Auch punkto Technologie ein Bus auf Überholspur

Diese Typveränderung zum Elektro-Bus, wie sie einem «Digital Native» bestens zu Gesicht steht, findet seine Berechtigung nicht nur bei den zahlreichen Fahrgästen, welche unterdessen übrigens rund eine Million mal mehr in den Bus einsteigen als noch im Jahr der Inbetriebnahme, sondern natürlich auch unter einem ökologischen Blickwinkel – immerhin werden so rund 540 Tonnen CO2 eingespart.

Bei all dieser Zielstrebigkeit täte man der 83 Unrecht, wollte man sie einen Emporkömmling schimpfen, auch wenn es ab der Hardbrücke zum Milchbuck natürlich ein gutes Stück aufwärts geht. In der Gegenrichtung gewissermassen direkt ab der Uni kommend, ist sie sowohl Akademikerin wie auch eine Chrampferin mit ordentlich «Pfuus» im Faltenbalg. Eine, die aus eigenem – nunmehr strombasiertem – Antrieb vorwärtskommt. Natürlich spielt sie nach ihrem Wechsel unter den Bussen in einer sehr innovativen Liga und zeigt auch punkto Atmosphäre Klasse. Nicht nur eine Primzahl, vielmehr ein Primus! Auch wenn es ein bisschen nach Hochglanzprospekt klingt, sind die Sitze der Batterie-Trolleys nunmal mit dem ebenso eleganten wie nachhaltigen E-Leather bezogen, ausserdem stehen USB-Stecker zur Verfügung, mit denen die persönlichen Devices aufgeladen werden können, während der Bus seinem Ziel entgegen stromert.
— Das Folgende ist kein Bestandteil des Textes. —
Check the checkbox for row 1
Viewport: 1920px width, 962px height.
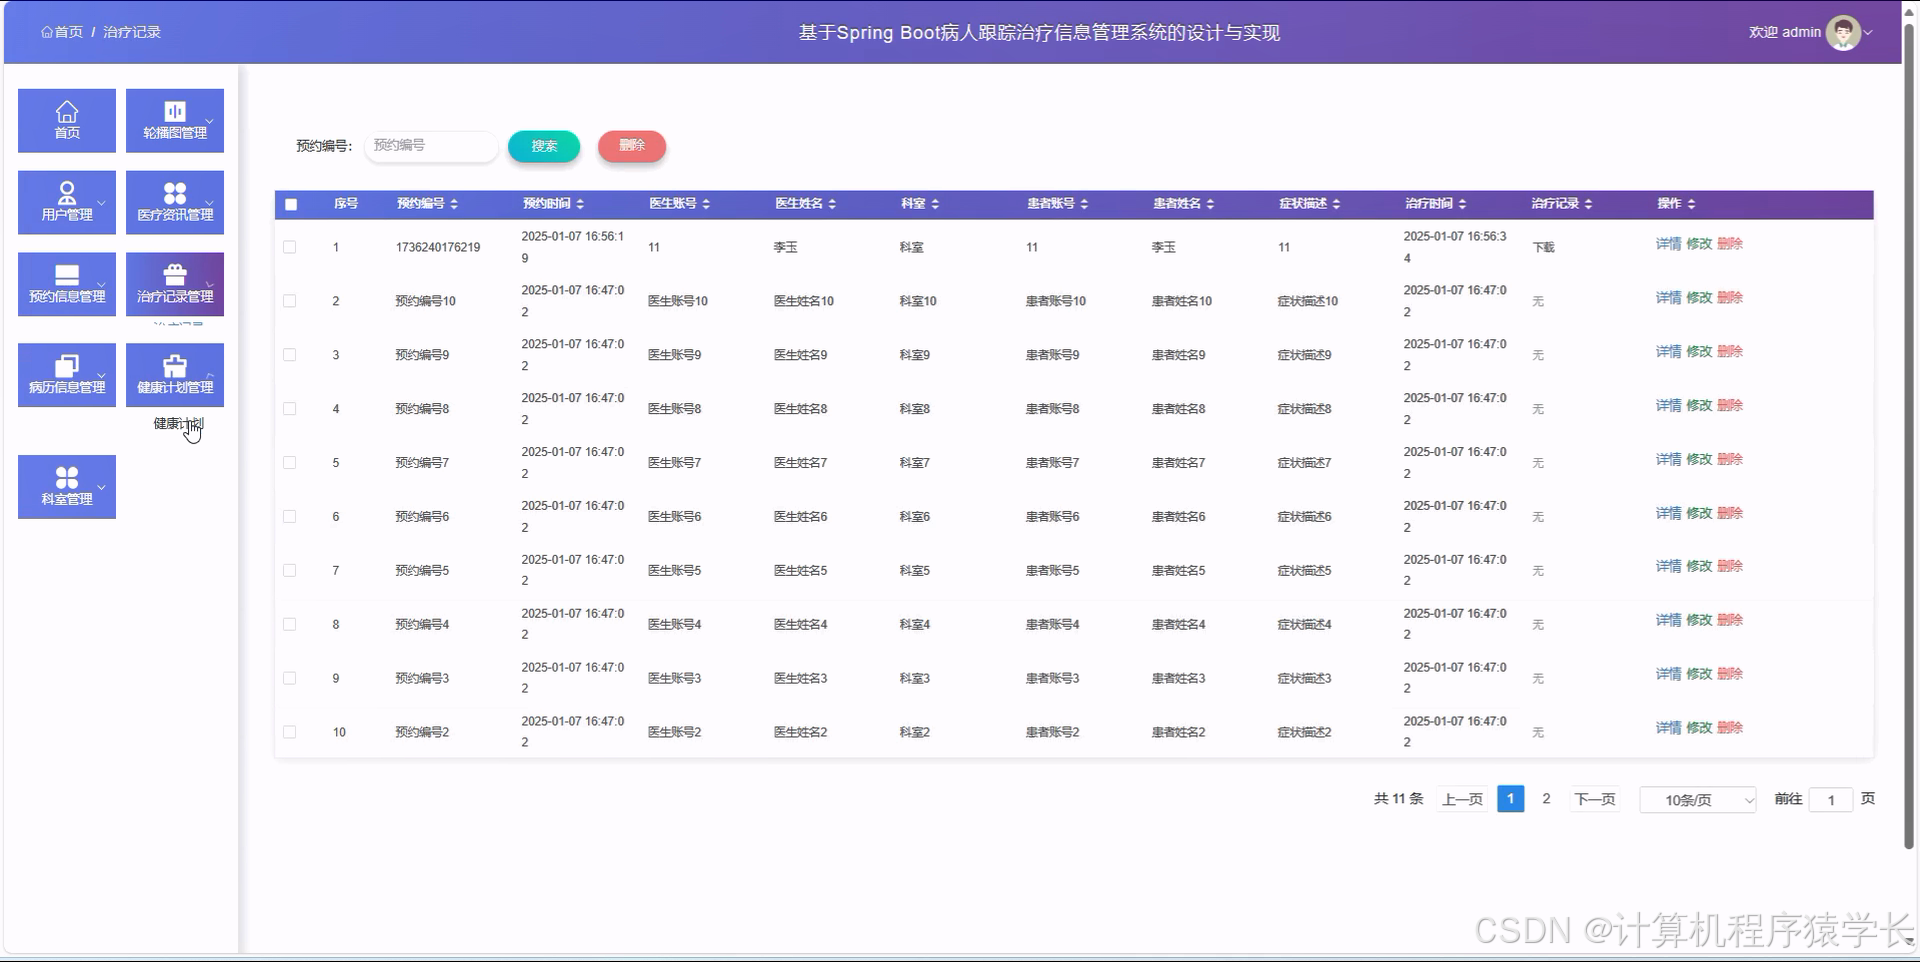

Man könnte also sagen, die Linie 83 ist zur Business-Class avanciert. Und wer sind die Fahrgäste dieser rollenden Lounge?

Die gute Nachricht: Auch weiterhin kann mit dem regulären Ticket in das 83gi eingestiegen werden. Nichtsdestoweniger werden in den Bussen öfters mal Damen und Herren mit Aktenköfferchen gesichtet. Wer noch einen Termin in der Business-Class der fliegenden Kollegen hat, ist mit der Linie 83 ohnehin gut bedient. Ab Flurstrasse beispielsweise sparen sich die mit Gepäck beladenen Reisewilligen Richtung Flughafen nämlich die Umsteigerei am Albisriederplatz und bleiben direkt bis zum Bahnhof Hardbrücke sitzen. Besagter Bahnhof, der ja gewissermassen das pulsierende Herz der Strecke ist, bringt die Reisenden an alle möglichen Ziele, am meisten schätzungsweise aber an den Arbeitsplatz. Weshalb sich die Fahrgäste der Linie 83 wohl mindestens zwei Eigenschaften mit ihrer Buslinie teilen: Sie sind nicht nur smart, sie wollen auch etwas erreichen!